[Interface element data]
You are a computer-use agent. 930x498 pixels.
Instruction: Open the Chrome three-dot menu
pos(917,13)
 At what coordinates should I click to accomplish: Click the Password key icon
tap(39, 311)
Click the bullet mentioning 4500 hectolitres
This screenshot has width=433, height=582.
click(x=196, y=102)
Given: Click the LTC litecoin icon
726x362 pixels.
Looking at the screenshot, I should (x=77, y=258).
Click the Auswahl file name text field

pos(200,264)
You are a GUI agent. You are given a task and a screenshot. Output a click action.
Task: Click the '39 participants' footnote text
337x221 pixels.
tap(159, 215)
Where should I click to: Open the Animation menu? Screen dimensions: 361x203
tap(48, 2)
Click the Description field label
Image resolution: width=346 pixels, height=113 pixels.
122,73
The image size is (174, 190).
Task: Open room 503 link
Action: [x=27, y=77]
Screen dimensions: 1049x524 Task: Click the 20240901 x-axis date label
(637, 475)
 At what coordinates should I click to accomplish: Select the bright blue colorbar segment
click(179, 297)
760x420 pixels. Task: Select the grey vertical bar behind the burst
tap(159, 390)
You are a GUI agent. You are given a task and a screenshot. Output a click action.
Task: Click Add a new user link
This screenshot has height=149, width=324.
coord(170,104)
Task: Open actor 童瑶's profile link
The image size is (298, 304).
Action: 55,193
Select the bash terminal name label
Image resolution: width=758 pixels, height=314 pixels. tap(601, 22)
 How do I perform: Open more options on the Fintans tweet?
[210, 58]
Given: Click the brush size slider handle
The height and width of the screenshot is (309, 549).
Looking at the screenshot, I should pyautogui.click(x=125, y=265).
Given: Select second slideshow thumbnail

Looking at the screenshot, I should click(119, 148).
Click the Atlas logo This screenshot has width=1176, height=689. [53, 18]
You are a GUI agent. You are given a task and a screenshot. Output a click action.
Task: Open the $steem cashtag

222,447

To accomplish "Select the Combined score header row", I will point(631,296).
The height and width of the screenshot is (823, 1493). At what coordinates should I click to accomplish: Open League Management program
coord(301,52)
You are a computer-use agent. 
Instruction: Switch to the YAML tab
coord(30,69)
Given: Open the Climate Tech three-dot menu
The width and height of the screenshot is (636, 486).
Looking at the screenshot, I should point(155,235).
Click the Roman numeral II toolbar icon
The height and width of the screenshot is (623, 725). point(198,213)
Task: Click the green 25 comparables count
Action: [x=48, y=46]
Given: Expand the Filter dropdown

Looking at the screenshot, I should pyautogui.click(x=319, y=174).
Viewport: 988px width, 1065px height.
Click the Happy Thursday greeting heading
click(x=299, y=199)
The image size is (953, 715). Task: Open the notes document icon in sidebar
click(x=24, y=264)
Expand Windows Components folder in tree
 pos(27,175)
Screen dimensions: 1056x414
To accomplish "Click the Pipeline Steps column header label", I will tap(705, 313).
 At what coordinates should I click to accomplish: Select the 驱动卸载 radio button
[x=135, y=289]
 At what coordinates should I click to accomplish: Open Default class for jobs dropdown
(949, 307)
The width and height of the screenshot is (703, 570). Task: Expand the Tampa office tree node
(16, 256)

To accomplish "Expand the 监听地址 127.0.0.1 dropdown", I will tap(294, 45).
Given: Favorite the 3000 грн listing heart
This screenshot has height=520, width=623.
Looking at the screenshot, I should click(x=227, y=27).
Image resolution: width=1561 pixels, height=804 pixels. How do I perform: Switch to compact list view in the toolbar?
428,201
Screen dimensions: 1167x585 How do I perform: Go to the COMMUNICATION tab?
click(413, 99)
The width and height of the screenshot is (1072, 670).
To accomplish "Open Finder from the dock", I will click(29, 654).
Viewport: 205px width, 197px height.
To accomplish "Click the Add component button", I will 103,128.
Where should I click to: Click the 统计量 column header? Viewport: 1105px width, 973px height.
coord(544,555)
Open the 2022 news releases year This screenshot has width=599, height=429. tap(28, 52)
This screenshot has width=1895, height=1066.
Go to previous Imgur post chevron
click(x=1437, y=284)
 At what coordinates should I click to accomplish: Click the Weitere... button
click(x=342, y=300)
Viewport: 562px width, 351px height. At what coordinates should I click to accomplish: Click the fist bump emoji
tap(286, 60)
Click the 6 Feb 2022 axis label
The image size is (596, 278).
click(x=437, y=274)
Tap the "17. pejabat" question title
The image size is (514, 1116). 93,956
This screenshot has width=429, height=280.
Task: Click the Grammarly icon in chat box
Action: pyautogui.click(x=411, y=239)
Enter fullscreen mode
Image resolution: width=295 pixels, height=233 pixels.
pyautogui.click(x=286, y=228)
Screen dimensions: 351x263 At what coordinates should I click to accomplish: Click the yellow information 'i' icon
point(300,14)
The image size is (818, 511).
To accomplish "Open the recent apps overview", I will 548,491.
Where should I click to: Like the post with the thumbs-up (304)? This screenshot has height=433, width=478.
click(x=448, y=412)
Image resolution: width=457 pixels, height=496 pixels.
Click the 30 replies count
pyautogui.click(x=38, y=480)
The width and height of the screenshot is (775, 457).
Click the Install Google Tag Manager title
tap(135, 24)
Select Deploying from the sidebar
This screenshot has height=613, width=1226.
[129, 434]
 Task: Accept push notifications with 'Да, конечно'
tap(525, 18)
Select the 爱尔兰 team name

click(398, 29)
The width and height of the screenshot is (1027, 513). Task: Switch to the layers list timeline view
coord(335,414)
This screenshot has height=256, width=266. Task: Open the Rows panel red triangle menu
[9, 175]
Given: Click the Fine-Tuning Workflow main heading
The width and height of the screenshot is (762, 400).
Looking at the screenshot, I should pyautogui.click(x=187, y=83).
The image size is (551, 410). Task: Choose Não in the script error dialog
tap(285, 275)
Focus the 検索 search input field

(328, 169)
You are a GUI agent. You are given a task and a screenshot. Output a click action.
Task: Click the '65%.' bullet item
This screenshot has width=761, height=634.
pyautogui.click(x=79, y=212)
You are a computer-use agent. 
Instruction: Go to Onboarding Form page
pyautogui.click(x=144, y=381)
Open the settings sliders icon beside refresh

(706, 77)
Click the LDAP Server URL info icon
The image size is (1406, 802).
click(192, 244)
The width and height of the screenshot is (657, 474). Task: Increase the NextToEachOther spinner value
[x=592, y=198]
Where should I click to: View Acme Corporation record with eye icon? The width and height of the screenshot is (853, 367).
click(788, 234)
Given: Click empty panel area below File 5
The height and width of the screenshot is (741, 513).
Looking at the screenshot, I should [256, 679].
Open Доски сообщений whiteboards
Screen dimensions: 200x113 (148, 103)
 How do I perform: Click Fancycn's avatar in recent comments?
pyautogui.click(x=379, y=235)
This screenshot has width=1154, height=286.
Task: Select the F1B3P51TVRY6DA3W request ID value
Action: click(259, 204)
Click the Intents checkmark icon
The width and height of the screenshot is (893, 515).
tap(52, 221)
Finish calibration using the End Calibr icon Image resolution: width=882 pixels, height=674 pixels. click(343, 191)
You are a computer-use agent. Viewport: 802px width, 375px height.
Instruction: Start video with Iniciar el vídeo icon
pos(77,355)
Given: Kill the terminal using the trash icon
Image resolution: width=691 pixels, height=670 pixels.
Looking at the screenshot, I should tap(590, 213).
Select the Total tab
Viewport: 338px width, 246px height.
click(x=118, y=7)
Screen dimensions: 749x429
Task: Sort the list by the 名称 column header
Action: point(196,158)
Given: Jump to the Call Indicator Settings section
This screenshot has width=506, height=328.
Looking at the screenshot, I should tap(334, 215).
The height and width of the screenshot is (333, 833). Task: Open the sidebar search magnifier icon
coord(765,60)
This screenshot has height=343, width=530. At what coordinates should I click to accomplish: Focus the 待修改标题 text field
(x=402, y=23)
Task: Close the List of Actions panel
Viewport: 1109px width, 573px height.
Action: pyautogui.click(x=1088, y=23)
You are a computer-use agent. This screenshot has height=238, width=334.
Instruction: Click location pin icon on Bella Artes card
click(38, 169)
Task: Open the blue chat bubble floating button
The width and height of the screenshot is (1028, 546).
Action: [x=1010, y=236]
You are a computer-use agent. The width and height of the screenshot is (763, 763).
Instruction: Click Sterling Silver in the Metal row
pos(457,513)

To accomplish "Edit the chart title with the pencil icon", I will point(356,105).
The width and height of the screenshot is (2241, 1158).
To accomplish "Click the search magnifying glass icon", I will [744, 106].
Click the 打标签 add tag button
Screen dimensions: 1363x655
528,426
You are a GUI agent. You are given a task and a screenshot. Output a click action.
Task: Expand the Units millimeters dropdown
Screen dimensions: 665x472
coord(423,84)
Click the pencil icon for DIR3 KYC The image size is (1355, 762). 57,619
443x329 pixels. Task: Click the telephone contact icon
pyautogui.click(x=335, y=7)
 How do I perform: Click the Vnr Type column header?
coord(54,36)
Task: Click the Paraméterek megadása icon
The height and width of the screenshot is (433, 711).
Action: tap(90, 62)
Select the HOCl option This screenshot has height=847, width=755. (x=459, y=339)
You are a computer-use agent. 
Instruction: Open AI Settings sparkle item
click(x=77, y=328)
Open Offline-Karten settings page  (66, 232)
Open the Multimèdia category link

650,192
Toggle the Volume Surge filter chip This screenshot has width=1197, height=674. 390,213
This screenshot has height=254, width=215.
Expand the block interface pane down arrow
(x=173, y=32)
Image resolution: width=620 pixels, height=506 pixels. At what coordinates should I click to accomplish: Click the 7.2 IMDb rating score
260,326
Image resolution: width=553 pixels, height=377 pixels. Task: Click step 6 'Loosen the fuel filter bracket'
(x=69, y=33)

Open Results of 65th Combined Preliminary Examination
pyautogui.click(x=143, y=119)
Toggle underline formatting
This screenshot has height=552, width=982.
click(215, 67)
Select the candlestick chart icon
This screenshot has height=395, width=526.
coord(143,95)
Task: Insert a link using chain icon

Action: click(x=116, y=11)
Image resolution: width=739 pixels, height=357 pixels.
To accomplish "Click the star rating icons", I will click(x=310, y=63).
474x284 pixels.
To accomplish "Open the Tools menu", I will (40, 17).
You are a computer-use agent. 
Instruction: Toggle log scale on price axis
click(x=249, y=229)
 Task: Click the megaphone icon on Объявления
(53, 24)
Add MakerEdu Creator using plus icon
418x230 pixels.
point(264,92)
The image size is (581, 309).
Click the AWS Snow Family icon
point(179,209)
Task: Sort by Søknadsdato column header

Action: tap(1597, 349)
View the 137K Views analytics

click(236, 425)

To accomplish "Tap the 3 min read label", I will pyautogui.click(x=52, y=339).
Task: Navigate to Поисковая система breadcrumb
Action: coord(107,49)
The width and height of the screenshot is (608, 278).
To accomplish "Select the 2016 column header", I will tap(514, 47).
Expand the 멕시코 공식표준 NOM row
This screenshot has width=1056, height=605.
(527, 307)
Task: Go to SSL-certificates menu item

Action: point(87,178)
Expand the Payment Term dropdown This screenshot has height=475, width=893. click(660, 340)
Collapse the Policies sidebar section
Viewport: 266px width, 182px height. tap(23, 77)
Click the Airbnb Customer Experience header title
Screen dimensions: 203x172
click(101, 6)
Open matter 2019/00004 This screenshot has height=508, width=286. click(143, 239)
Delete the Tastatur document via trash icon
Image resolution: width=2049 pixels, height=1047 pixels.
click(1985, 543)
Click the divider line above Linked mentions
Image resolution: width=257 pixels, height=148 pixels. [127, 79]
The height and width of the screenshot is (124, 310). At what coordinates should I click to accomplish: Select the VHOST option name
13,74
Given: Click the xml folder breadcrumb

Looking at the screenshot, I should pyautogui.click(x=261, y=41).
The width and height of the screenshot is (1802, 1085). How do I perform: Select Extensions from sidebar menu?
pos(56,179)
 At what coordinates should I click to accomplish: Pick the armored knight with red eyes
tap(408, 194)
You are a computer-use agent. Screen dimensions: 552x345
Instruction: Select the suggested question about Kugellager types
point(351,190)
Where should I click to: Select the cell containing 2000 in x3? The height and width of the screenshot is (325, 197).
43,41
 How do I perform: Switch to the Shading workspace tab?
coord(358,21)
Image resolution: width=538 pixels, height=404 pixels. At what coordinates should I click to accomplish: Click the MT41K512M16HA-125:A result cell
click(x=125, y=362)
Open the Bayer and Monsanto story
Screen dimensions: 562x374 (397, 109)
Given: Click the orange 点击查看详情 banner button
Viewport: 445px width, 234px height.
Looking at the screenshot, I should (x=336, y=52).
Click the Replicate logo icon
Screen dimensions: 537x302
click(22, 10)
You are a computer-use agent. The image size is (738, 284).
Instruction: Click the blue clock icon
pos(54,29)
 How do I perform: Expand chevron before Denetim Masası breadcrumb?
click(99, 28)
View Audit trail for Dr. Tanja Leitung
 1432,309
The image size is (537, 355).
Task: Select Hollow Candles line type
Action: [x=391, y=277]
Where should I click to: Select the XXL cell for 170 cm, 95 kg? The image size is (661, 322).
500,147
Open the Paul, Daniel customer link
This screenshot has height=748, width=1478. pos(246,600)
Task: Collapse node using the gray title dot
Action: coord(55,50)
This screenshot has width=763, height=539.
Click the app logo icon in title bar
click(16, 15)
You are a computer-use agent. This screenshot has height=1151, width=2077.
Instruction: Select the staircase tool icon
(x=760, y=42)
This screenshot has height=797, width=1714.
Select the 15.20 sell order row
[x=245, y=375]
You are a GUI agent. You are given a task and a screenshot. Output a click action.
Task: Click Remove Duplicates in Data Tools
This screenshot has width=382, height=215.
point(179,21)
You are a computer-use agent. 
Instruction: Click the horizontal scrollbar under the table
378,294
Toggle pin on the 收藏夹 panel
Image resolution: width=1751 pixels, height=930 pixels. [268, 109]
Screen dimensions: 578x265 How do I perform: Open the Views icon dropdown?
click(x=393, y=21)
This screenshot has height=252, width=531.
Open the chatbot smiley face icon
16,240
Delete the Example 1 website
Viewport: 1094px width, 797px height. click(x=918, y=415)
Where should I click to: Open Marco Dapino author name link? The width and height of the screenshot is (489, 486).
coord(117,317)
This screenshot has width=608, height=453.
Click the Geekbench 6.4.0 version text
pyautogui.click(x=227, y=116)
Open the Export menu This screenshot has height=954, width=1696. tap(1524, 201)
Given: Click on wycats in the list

• [Task prompt]: Copy the data above word for word, from the line that contains "The width and height of the screenshot is (1072, 670)." through the line that contains "I will 103,128.".

• [Response below]:
The width and height of the screenshot is (1072, 670).
To accomplish "Open Finder from the dock", I will click(29, 654).
Viewport: 205px width, 197px height.
To accomplish "Click the Add component button", I will 103,128.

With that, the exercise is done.